Tuesday, 22 December 2009

How election debates do (and don't) matter

The televised election debates, which have now been confirmed, are good news for democratic engagement.

It is to the credit of both Gordon Brown and David Cameron that they will take place. Once they happen the first time, I expect they will become routinely part of election campaigns.

Parochial partisan concerns that they could (mildly) boost the Liberal Democrats are a poor reason to refuse to join the large number of Parliamentary democracies who regularly hold such debates, as Jonathan Isaby argues well on ConservativeHome.

What is much less likely is that they will prove game-changers in the campaign. As I noted in a previous post. Even a (rare) clear points victory may not mean that much on election day, as Germany's Frank Walter Steinmeier found out in last Autumn's German campaign.

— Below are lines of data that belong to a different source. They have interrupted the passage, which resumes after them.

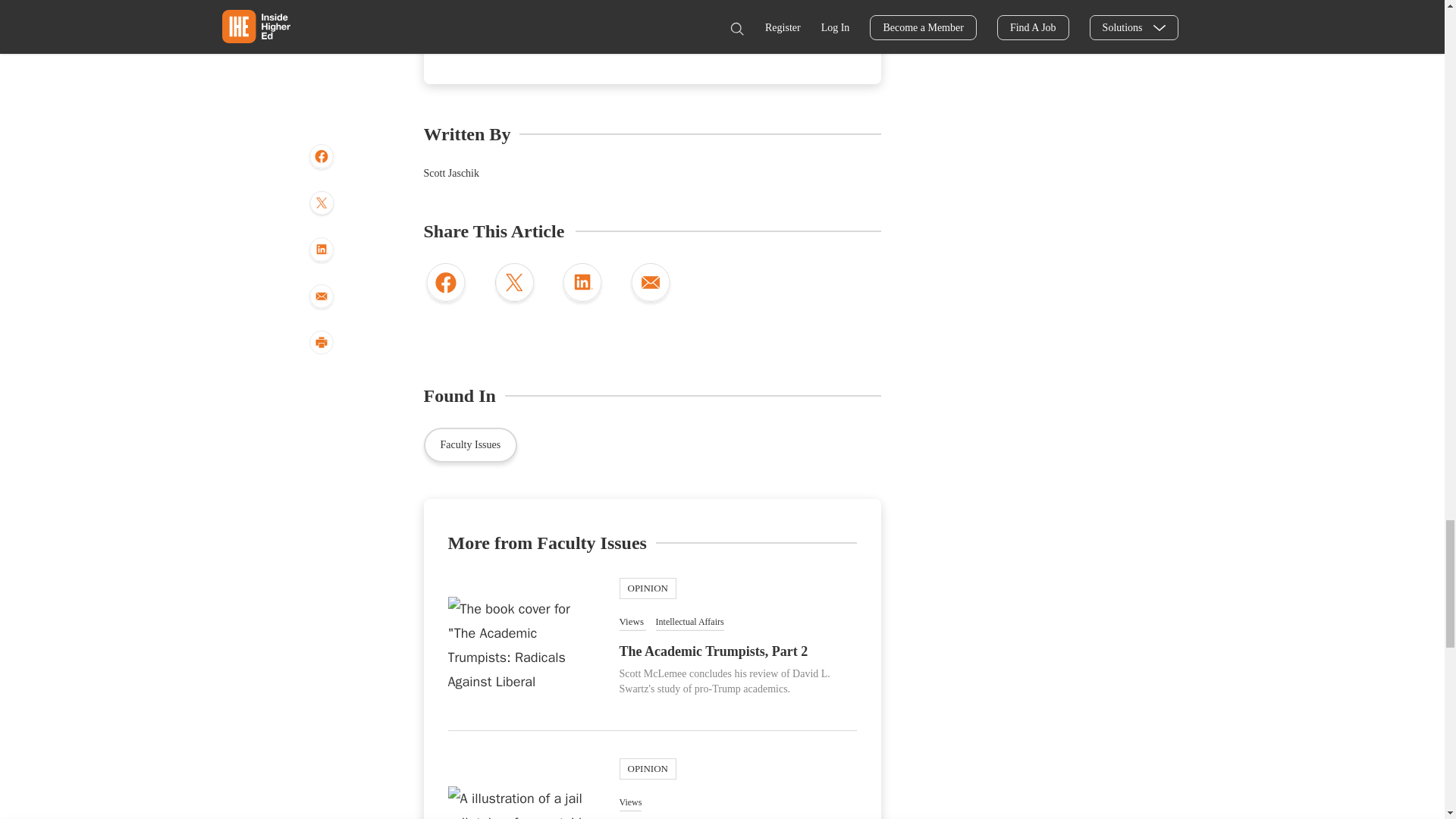
share to facebook (445, 284)
Given the description of an element on the screen output the (x, y) to click on. 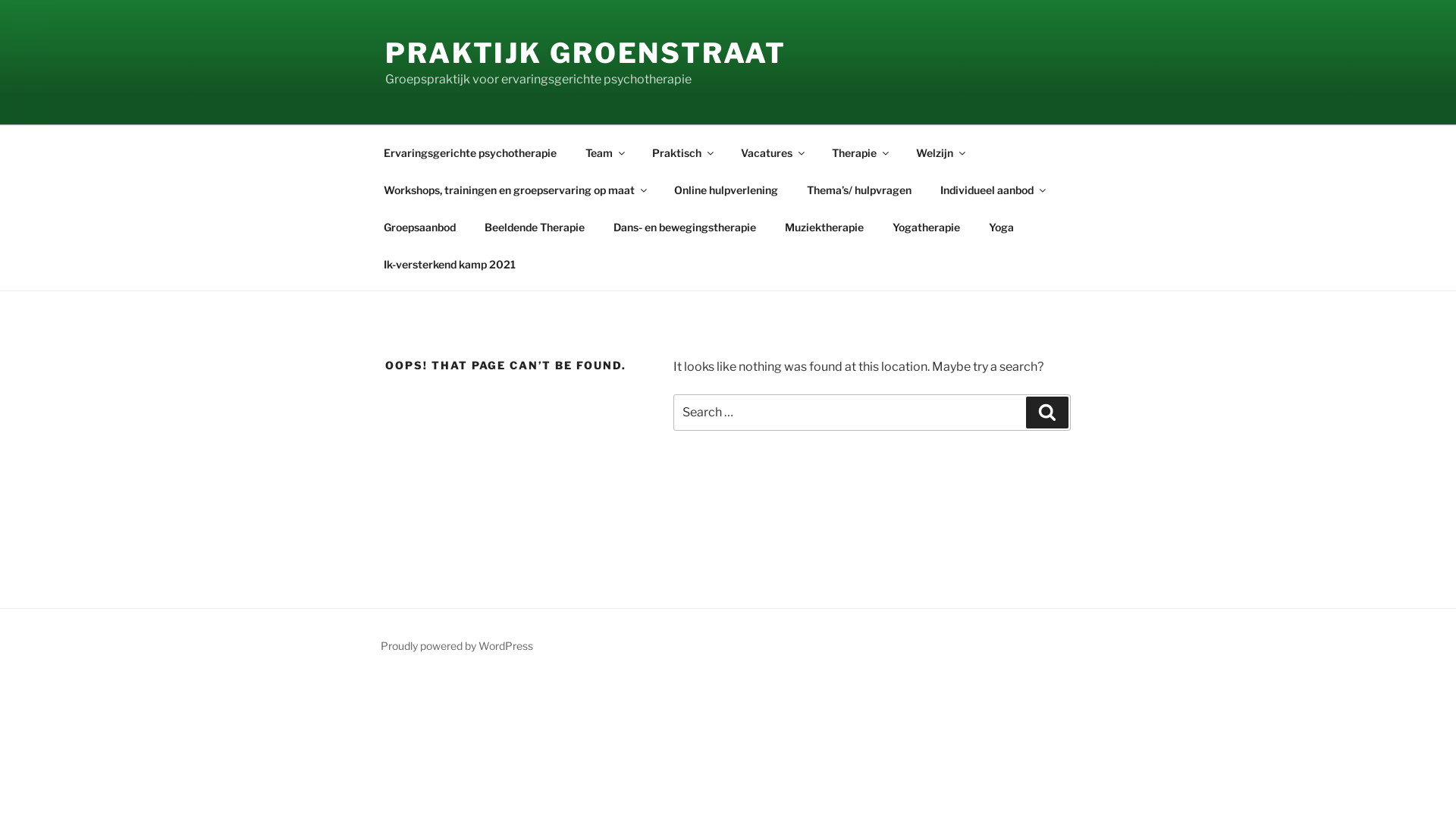
Skip to content Element type: text (0, 0)
Ik-versterkend kamp 2021 Element type: text (449, 263)
Welzijn Element type: text (939, 151)
Search Element type: text (1047, 412)
Praktisch Element type: text (681, 151)
PRAKTIJK GROENSTRAAT Element type: text (585, 52)
Yogatherapie Element type: text (925, 225)
Workshops, trainingen en groepservaring op maat Element type: text (514, 189)
Groepsaanbod Element type: text (419, 225)
Ervaringsgerichte psychotherapie Element type: text (469, 151)
Vacatures Element type: text (771, 151)
Team Element type: text (603, 151)
Dans- en bewegingstherapie Element type: text (683, 225)
Proudly powered by WordPress Element type: text (456, 645)
Muziektherapie Element type: text (823, 225)
Online hulpverlening Element type: text (725, 189)
Individueel aanbod Element type: text (991, 189)
Beeldende Therapie Element type: text (533, 225)
Yoga Element type: text (1000, 225)
Therapie Element type: text (859, 151)
Given the description of an element on the screen output the (x, y) to click on. 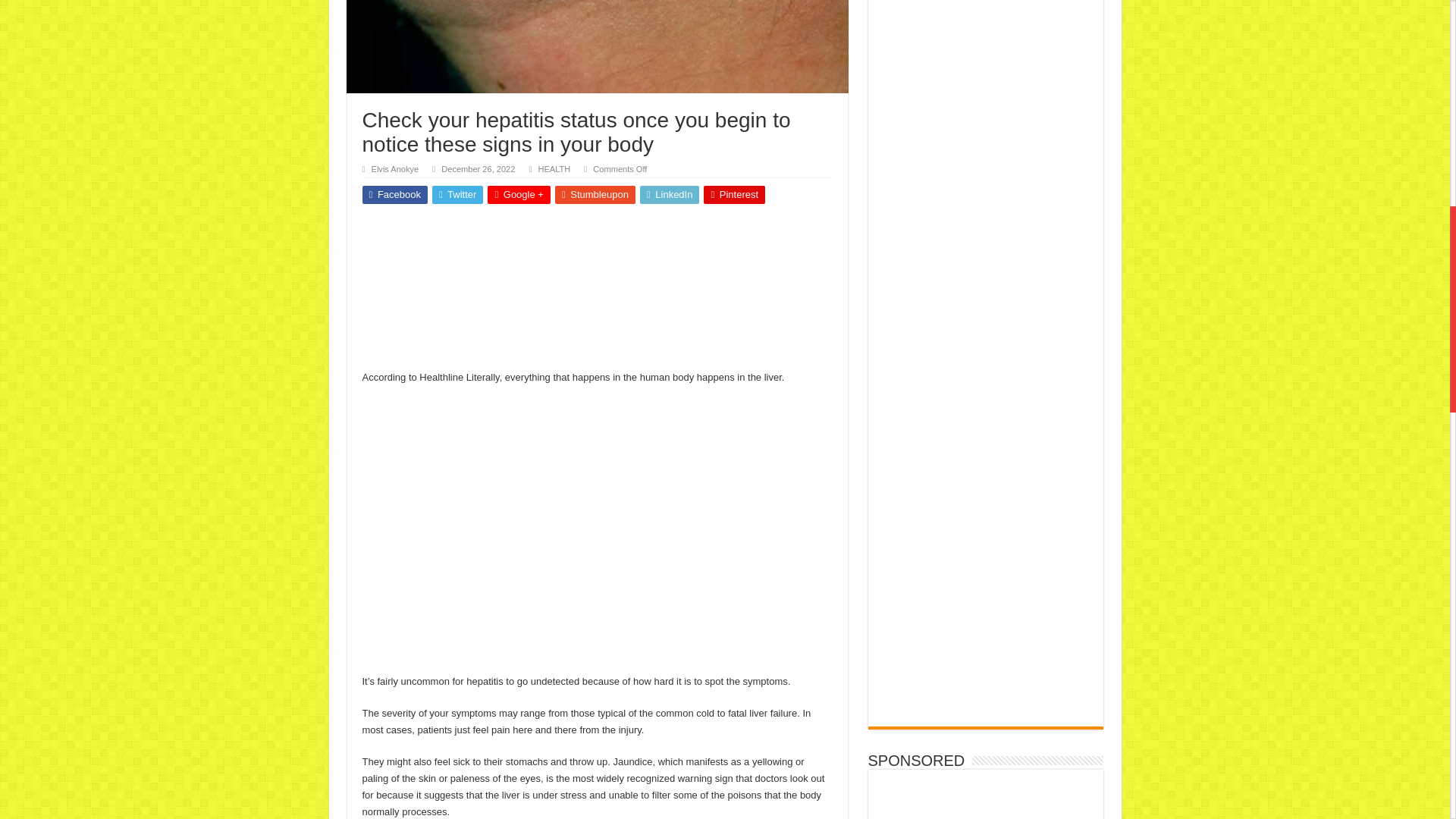
Elvis Anokye (395, 168)
Scroll To Top (1427, 60)
HEALTH (553, 168)
Facebook (395, 194)
YouTube video player (597, 533)
Twitter (457, 194)
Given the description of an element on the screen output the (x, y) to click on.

But nor is the common concern that they dumb down political debate from where we are now convincing. In fact, we will see ten to fifteen million people watching some of the straightest "talking head TV" since the black and white age of AJP Taylor. Simon Cowell's production advice will not be needed.

The broadcasters may be thinking about what they can do with audience participation to liven this up.

Here's an idea: don't!

4 comments:

Jack said...

Would your rejection of audience participation extend to being able to question the leaders?

Mark Pack said...

It's questions from the public that most often put politicians on the spot (partly because genuine personal outrage is hard to dodge). So it would be a shame if the format doesn't allow for this.

warelane said...

I am concerned that personalities not policies will win out here. Besides, in the USA the debates work fine with a presidential system, when they do vote for one of the candidates. The vast majority in this country will not be able to vote for Brown/Clegg/Cameron, but rather their local candidate.

Sunder Katwala said...

Thanks for comments. A bit imprecisely argued by me in the first place. No, I am not against members of the public putting some of the questions in one or more of the debates, as I am sure is likely. I was trying to argue against other ways to jazz up the format - eg, hearing audience views on responses, etc, and come to think of it, scrolling red button/text responses on screen, etc.

* warelane ... a great many parliamentary democracies have leadership debates: eg Germany, Spain, Portugal, Ireland, Austria, Australia, Greece, New Zealand and no doubt many others. I don't think we would have a less leadership-focused national campaign without them, and having a PM and other policy debates alongside interviews and news coverage seems a good thing; along with local hustings between candidates too.